WHAT TO WORK ON -
Return the following from the records below: each line, word for word, starting with the line that contains "Instruction: Expand the Categories menu" and going on through the line that contains "Given: Open the", with nothing outside that range.

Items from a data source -
= = = =
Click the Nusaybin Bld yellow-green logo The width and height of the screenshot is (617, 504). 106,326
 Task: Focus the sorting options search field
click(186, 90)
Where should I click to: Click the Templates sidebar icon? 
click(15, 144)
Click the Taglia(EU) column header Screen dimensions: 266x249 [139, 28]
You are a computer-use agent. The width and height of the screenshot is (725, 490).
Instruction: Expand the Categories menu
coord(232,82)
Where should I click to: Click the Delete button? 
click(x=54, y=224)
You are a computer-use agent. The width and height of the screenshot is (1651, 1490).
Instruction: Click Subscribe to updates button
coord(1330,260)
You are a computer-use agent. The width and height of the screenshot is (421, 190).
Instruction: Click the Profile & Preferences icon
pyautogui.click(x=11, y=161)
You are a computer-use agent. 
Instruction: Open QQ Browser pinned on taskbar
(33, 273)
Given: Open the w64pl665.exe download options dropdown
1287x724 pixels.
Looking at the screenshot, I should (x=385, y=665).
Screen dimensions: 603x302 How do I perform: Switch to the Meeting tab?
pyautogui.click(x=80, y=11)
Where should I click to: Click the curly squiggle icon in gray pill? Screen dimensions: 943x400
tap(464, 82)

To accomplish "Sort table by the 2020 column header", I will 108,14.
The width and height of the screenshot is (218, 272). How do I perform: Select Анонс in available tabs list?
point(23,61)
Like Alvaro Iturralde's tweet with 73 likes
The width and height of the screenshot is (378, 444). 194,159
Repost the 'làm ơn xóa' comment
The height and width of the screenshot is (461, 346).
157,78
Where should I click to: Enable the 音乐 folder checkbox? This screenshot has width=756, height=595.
= = = =
ANSWER SPACE -
Instruction: Expand the Categories menu
coord(232,82)
Where should I click to: Click the Delete button? 
click(x=54, y=224)
You are a computer-use agent. The width and height of the screenshot is (1651, 1490).
Instruction: Click Subscribe to updates button
coord(1330,260)
You are a computer-use agent. The width and height of the screenshot is (421, 190).
Instruction: Click the Profile & Preferences icon
pyautogui.click(x=11, y=161)
You are a computer-use agent. 
Instruction: Open QQ Browser pinned on taskbar
(33, 273)
Given: Open the w64pl665.exe download options dropdown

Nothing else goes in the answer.